(WHAT YOU NEED TO DO): Filter the records below for the word "will". Copy each line that holds it.

DATA PROVIDED section start

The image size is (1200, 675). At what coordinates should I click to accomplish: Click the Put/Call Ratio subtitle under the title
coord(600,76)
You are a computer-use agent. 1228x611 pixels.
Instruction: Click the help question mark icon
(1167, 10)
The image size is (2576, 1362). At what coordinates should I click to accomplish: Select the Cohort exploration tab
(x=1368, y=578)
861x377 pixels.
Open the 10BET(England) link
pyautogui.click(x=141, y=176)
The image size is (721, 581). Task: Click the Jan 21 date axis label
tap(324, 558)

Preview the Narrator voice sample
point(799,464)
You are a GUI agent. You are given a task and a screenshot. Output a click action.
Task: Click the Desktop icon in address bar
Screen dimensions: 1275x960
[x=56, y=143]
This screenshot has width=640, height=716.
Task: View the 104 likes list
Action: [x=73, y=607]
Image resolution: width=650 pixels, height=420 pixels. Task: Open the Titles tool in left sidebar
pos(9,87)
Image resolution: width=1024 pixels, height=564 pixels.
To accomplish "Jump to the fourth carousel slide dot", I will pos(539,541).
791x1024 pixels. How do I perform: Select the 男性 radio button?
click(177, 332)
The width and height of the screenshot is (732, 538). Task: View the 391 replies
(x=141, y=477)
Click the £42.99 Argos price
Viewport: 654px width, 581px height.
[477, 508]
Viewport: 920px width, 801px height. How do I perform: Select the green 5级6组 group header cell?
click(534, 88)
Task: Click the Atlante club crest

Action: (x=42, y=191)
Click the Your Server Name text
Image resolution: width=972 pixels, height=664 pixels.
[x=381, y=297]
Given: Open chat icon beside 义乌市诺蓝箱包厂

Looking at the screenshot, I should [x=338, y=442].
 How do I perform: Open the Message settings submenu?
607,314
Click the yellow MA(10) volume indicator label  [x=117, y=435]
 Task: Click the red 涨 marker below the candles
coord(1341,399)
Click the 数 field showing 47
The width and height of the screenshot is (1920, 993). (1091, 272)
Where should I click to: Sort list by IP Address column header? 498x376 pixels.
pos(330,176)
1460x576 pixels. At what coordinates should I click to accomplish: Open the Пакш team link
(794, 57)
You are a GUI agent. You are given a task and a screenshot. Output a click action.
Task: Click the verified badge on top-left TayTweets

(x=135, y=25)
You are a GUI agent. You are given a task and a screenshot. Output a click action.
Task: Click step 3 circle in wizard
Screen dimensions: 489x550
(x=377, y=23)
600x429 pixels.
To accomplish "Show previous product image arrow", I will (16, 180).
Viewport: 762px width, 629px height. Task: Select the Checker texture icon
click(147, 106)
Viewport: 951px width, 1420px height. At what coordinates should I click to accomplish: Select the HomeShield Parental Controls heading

DATA PROVIDED section end

(ANSWER):
To accomplish "Jump to the fourth carousel slide dot", I will pos(539,541).
To accomplish "Show previous product image arrow", I will (16, 180).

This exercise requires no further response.